Depuis la cabane des Vignettes
Allongé sur mon tapis dans l’obscurité de la nuit qui s’est installée à mon insu vient la pulsion d’écrire dans mon journal sans qu’aucun mot n’émerge. “Les mots limitent l’expression de la matière vivante”, j’ai entendu cette phrase dans la récente formation de Pilates orientée sur les fascias et la biotenségrité que je suis, ils résonnent. C’est une foule de ressentis, de nouveauté, de révélations, de découvertes qui tourbillonnent, et aucun mot pour me permettre de les exprimer.
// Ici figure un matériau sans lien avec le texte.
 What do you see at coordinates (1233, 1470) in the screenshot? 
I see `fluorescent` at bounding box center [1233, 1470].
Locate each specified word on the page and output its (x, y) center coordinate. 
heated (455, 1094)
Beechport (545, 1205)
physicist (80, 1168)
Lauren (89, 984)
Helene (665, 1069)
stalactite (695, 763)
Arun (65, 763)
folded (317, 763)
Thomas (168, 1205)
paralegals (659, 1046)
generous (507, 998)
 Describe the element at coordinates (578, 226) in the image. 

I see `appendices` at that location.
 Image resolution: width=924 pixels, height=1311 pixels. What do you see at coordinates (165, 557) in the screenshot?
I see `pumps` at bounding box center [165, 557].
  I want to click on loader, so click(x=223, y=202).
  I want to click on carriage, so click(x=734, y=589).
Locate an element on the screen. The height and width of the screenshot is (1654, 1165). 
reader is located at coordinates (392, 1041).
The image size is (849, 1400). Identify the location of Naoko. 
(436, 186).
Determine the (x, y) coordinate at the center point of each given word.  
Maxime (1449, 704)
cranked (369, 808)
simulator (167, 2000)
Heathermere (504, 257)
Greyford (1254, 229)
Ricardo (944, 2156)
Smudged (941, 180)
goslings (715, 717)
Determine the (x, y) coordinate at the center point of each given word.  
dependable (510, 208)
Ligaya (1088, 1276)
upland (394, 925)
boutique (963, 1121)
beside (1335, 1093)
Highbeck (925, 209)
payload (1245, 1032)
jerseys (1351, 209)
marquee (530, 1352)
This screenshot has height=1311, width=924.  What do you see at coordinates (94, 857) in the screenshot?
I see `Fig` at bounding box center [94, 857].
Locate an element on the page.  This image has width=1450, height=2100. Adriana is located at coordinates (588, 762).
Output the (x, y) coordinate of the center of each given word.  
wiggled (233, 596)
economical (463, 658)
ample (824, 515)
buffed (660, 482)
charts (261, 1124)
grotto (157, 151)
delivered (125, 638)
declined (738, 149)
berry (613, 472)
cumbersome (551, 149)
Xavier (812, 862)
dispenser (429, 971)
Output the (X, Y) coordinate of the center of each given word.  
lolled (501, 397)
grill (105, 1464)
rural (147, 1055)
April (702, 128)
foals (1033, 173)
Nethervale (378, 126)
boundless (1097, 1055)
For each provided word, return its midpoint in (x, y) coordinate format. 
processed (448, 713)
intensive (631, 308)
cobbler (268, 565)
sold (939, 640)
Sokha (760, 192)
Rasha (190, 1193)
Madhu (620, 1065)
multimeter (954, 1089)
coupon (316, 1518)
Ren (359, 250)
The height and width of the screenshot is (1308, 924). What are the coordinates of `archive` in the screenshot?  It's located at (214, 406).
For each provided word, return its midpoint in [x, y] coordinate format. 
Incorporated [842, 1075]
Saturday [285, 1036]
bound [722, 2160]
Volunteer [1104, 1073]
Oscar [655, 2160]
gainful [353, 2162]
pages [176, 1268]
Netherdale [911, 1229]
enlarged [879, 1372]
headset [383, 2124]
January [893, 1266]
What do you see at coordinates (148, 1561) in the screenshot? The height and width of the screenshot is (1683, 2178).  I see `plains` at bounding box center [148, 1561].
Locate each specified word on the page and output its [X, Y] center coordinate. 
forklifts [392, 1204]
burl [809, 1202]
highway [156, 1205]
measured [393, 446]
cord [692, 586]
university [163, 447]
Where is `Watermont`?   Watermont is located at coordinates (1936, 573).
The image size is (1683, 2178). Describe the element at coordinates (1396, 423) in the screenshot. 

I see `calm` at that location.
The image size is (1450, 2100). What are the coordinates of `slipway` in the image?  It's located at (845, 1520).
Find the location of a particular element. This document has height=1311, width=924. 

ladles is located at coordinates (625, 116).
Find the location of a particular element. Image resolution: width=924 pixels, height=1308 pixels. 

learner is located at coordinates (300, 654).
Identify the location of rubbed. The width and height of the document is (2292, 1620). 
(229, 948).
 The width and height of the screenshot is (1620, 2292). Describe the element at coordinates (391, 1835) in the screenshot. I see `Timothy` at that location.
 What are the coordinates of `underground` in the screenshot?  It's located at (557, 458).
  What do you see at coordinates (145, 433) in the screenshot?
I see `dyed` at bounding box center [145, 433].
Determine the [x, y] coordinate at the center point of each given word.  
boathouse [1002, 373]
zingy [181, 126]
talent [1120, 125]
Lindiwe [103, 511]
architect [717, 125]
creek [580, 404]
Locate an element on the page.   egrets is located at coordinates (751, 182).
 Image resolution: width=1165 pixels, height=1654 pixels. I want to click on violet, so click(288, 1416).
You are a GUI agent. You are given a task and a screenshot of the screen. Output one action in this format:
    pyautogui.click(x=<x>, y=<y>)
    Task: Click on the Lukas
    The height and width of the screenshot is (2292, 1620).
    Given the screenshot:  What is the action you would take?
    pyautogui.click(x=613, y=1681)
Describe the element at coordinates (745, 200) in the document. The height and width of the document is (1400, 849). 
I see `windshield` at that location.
Je passe mes soirées à me tâter, me caresser, me tapoter, me masser, éprouver chaque mouvement et ce qu’il induit dans la dynamique de ma posture. Un point entre deux os au-dessus de la cheville m’arrache presque un cri lorsque je presse dessus, il n’est plus là le lendemain. Je constate une différence de parfois presque 20° dans l’ouverture de mes jambes au repos. L’étirement de mes extenseurs du dos en m’enroulant remonte aux oreilles et descend dans les pieds. Je mets de la conscience en chaque os, chaque muscle, leur état, mon état. Curieuse expérience de faire connaissance avec moi-même. À part ma bite et mes trous de nez, je n’avais jamais pris le temps d’explorer mon corps. J’apprenais par cœur l’anatomie – et aussi vite oubliée – par des schémas obscurs et des noms. J’ai expérimenté des mouvements, observé leurs effets dans ma chair, incapable de faire le lien entre ces ressentis, les planches de Netter et les explications fonctionnelles.
Les mots n’ont eu aucune utilité dans mon appréhension du corps, voilà que ce journal est impuissant à m’accompagner dans le bouleversement qu’amènent ces heures passées en moi.